The conducted research confirmed the feasibility of fabricating composite coatings based on CS and nanoHAp with the addition of AgNPs on titanium substrates using a one-step EPD method. The process parameters, including voltage and deposition time, significantly influenced the properties of the coatings.

The most homogeneous coatings with good adhesion to the substrate were obtained at 10 V for 3 min, achieving adhesion class 1 (EN ISO 2409). Higher voltage and longer deposition time produced thicker coatings, with a maximum thickness of ~ 7 μm (30 V, 5 min), but also led to gas bubble formation due to water electrolysis, which negatively affected adhesion. SEM and roughness analysis showed that coatings deposited at higher parameters exhibited a more developed surface morphology, with average surface roughness (Sa) increasing from ~ 0.5 μm (10 V, 3 min) to 1.3 μm (30 V, 5 min). EDS confirmed the expected chemical composition, and FTIR analysis demonstrated the incorporation of biomaterials into the chemical structure of the coatings. All coatings displayed corrosion resistance, with the open circuit potential (OCP) shifting positively up to + 0.15 V vs. SCE compared with the uncoated substrate. Wettability tests indicated hydrophilic behavior, with a contact angle of ~ 80°.Immersion tests in SBF confirmed the bioactive potential of the coatings, as evidenced by calcium phosphate precipitation. The release profile of silver ions revealed a more controlled and sustained release at low deposition parameters (0.9 mg/L after 7 days, 10 V, 3 min) and a faster release at high deposition parameters (1.8 mg/L after 7 days, 30 V, 5 min) due to increased coating porosity.

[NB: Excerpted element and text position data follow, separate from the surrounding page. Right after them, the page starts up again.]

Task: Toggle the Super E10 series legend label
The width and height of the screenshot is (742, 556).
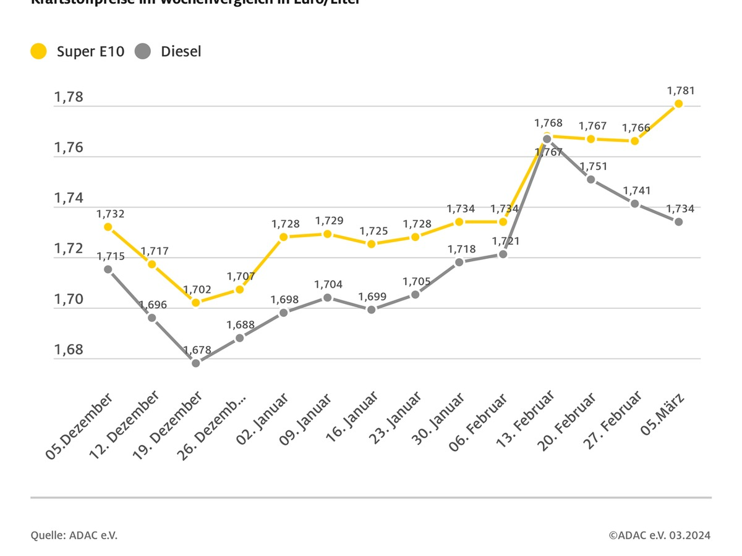Action: pyautogui.click(x=90, y=52)
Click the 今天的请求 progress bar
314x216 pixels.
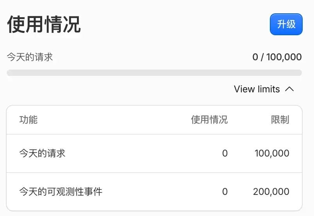point(154,73)
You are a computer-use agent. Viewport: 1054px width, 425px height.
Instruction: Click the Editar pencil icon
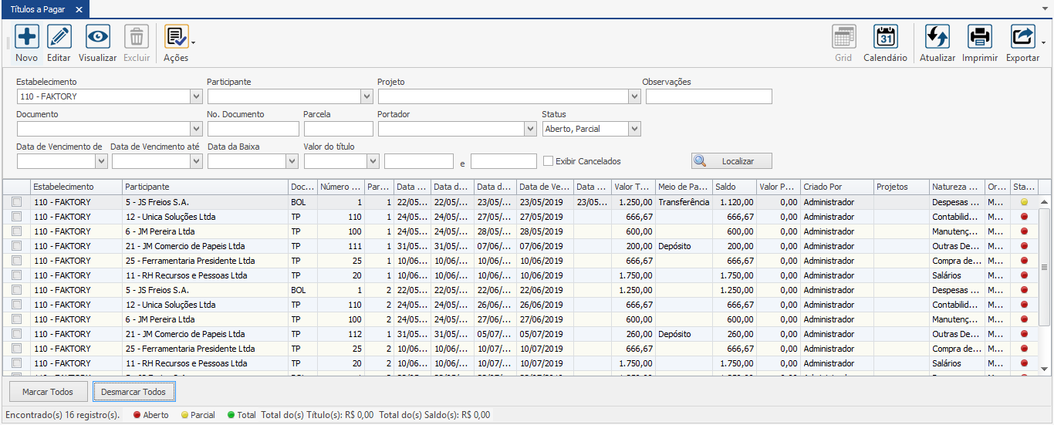59,37
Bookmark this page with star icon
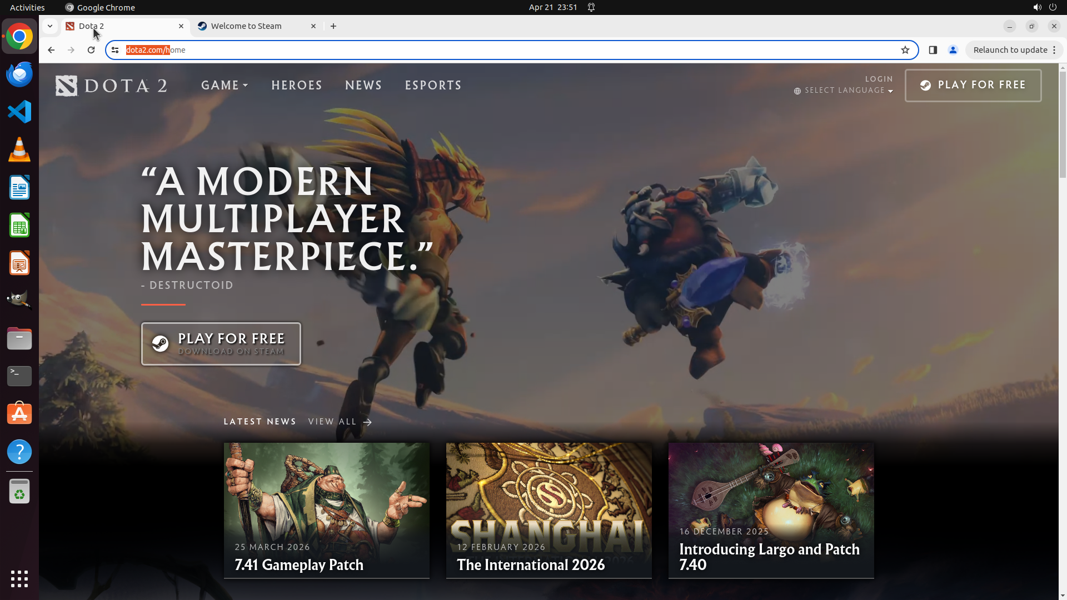The height and width of the screenshot is (600, 1067). [905, 50]
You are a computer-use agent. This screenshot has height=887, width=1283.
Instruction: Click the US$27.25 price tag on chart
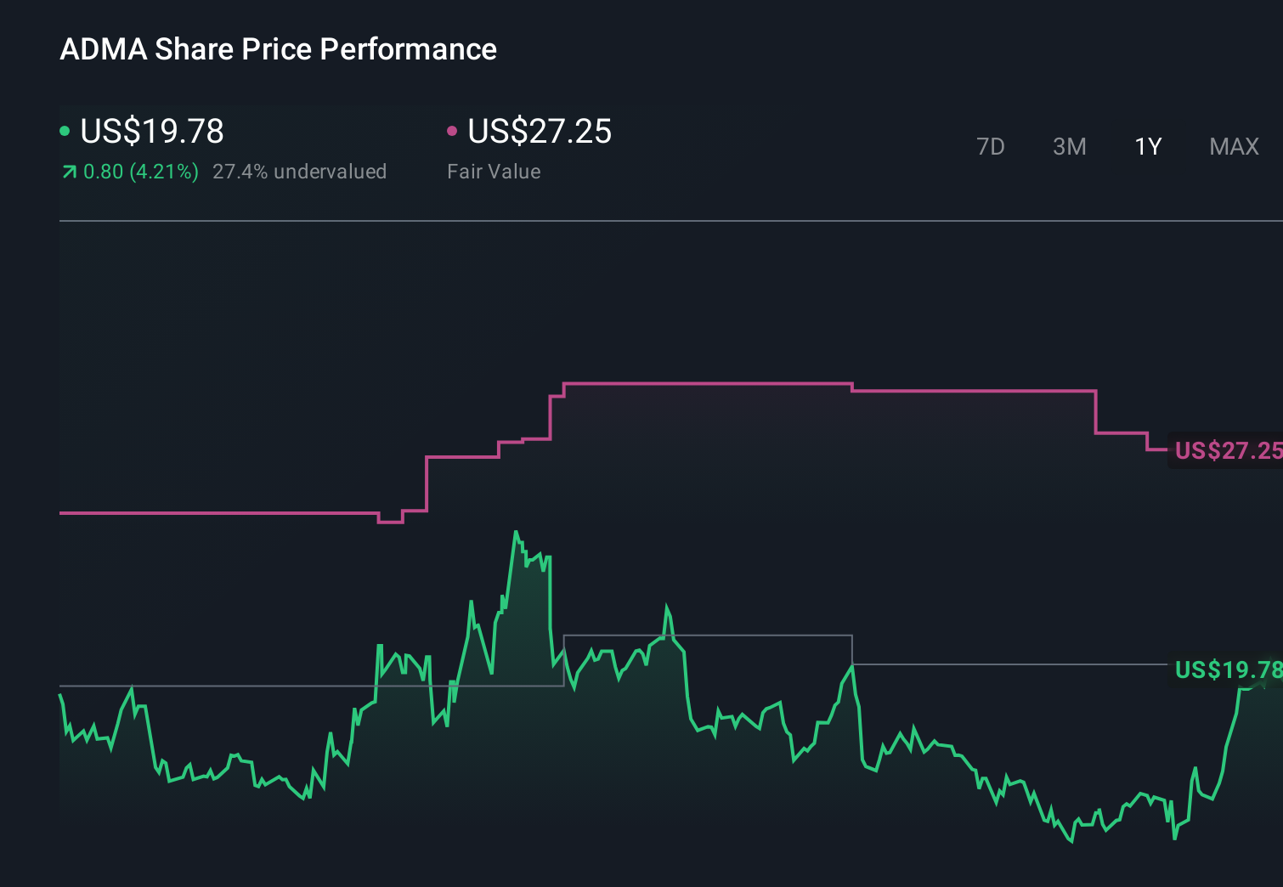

In summary, the optimized conditions (10 V, 3 min) provided the best balance between coating adhesion, corrosion resistance, and controlled silver release. The one-step ethanol-based EPD process enabled fabrication of multicomponent CS/nanoHAp/AgNPs coatings with promising potential for implantology applications, particularly in reducing postoperative infections while supporting osseointegration. Future biological studies, including cytotoxicity and antibacterial tests, are necessary to validate these findings prior to clinical translation.